TASK REQUIREMENTS: Within the material that follows, how many lines include the string "legend"? Answer with the number and nothing more.

★ ★ ★ ★ ★

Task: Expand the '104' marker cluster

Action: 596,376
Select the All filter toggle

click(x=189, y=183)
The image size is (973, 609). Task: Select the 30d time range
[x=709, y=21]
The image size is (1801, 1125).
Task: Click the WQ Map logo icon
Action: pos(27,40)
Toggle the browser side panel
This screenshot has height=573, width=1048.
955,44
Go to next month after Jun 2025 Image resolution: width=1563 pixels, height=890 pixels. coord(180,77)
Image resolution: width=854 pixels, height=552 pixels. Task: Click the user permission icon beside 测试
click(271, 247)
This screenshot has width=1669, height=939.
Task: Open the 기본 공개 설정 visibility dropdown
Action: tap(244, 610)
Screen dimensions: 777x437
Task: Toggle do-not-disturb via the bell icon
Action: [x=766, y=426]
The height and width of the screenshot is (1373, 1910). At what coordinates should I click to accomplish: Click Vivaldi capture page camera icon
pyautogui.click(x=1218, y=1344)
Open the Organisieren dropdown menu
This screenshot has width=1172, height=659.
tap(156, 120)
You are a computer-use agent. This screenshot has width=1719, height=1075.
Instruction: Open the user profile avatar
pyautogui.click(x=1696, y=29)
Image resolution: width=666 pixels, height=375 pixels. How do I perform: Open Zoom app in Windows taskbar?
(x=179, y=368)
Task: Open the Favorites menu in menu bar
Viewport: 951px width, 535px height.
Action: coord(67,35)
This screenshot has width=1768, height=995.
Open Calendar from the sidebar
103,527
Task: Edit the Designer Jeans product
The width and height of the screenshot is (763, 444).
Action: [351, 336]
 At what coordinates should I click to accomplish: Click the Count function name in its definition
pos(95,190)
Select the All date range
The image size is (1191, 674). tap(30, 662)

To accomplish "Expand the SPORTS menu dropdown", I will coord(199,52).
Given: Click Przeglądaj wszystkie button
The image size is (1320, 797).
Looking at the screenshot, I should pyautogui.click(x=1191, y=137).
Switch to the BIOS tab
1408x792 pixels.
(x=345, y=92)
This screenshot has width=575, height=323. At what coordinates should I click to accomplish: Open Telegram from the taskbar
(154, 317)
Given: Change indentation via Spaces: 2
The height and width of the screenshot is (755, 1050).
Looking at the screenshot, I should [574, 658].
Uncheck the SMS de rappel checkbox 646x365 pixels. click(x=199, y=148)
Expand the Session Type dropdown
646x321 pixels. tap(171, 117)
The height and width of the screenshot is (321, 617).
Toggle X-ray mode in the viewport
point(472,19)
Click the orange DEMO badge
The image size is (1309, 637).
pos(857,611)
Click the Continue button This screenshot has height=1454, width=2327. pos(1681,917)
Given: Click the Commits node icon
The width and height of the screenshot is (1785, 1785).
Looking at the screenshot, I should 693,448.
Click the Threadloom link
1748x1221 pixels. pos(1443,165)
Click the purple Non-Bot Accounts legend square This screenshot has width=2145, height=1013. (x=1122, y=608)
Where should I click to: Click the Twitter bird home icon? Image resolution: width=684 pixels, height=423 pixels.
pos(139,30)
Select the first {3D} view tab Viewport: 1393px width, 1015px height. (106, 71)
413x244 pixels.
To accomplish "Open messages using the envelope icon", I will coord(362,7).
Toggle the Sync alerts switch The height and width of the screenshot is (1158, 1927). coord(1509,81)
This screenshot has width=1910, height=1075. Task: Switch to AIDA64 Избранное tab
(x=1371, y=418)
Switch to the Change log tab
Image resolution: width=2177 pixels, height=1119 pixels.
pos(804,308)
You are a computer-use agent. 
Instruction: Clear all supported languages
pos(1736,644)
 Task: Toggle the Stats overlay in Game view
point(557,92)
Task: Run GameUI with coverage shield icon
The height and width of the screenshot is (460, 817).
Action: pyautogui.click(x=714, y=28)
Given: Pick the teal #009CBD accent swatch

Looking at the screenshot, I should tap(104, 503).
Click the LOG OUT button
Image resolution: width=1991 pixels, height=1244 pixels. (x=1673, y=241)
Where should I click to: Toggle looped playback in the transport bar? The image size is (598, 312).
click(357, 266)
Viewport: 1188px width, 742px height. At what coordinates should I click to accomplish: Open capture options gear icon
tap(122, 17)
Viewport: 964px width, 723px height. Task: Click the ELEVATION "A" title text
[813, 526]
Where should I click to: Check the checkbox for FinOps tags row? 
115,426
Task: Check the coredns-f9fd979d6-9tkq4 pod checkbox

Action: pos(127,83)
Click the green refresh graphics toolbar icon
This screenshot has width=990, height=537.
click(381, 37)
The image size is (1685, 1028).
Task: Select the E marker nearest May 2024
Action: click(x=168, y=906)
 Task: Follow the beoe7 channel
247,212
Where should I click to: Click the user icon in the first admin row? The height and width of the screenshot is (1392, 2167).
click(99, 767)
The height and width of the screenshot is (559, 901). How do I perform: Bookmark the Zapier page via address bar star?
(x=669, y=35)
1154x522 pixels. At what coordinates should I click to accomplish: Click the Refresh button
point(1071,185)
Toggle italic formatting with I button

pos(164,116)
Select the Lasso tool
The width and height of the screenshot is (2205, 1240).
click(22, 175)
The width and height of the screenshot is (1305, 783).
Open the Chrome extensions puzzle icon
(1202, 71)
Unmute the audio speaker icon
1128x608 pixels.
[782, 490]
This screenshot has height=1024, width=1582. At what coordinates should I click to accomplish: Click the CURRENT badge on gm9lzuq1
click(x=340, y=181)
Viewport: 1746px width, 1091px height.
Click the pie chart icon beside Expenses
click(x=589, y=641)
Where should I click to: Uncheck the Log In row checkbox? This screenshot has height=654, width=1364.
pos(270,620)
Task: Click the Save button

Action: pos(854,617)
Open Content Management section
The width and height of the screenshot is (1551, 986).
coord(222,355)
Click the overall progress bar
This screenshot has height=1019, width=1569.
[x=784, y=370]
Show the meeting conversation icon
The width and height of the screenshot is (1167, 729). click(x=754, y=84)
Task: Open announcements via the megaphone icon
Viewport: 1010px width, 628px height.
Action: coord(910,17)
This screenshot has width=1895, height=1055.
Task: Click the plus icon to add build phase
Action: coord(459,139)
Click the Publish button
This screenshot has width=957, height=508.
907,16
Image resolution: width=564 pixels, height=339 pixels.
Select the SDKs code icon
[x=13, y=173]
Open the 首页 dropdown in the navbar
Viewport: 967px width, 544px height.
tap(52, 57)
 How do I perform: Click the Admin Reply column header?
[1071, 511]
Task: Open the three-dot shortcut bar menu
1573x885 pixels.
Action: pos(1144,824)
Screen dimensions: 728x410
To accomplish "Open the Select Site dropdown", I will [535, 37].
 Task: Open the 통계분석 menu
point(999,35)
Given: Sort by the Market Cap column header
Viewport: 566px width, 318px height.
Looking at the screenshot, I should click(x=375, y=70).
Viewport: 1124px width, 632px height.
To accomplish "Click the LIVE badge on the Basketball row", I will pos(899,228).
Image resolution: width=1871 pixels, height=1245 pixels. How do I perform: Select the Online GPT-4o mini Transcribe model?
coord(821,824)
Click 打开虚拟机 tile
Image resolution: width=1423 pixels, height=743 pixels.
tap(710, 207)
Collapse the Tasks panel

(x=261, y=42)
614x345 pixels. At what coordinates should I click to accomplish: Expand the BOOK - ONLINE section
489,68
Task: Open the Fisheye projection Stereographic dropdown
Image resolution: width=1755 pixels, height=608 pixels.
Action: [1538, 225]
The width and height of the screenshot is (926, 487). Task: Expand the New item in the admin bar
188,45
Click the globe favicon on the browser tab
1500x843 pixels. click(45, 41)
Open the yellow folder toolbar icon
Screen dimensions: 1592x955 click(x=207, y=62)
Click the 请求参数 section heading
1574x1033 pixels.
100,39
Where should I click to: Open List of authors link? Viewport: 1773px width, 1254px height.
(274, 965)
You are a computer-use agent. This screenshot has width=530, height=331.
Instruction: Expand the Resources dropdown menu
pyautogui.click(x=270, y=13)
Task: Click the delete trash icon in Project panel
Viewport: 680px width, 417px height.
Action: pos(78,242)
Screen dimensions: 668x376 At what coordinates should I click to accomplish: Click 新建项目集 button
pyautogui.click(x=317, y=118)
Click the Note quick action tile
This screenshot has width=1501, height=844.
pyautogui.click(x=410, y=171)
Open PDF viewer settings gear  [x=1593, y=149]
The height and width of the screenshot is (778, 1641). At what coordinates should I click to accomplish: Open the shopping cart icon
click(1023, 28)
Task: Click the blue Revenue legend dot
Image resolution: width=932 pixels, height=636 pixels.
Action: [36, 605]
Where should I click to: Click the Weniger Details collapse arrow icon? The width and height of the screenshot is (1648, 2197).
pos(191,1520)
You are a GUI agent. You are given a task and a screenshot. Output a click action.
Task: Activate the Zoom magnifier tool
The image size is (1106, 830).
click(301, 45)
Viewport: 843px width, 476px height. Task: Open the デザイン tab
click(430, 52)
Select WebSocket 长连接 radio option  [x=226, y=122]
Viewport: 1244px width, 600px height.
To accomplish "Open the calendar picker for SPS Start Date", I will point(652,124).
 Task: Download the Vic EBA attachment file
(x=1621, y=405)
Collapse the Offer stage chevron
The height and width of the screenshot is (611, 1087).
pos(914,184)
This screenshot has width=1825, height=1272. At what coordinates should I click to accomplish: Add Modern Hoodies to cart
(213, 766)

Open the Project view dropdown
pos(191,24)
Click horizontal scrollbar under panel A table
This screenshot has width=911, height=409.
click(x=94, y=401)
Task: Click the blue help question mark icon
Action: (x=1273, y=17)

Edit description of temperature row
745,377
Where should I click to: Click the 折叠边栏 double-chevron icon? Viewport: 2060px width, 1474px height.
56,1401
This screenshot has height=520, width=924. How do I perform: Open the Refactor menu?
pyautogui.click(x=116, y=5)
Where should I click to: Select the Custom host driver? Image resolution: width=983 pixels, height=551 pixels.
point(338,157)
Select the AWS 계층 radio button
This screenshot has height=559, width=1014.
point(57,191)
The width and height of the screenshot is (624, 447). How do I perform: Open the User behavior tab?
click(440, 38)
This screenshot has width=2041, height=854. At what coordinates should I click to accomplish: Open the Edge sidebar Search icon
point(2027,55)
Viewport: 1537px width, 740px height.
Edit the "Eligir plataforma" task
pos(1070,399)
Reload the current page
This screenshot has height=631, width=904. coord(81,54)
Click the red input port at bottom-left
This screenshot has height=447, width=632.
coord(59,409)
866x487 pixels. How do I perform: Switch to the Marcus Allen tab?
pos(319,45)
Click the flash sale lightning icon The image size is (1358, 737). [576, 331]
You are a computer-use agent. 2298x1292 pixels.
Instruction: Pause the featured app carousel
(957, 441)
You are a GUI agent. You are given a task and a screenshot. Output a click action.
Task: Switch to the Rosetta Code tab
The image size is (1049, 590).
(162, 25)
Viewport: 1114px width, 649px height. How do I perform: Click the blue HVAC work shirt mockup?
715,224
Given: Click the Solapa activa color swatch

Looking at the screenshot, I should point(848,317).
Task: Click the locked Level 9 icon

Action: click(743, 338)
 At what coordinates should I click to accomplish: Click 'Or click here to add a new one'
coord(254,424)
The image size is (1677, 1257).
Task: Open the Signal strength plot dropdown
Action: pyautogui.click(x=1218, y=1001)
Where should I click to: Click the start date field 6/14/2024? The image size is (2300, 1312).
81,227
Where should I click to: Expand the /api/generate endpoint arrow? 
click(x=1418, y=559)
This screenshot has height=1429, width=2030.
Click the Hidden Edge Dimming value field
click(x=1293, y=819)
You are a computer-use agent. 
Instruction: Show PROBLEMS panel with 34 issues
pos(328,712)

★ ★ ★ ★ ★

REPLY: 2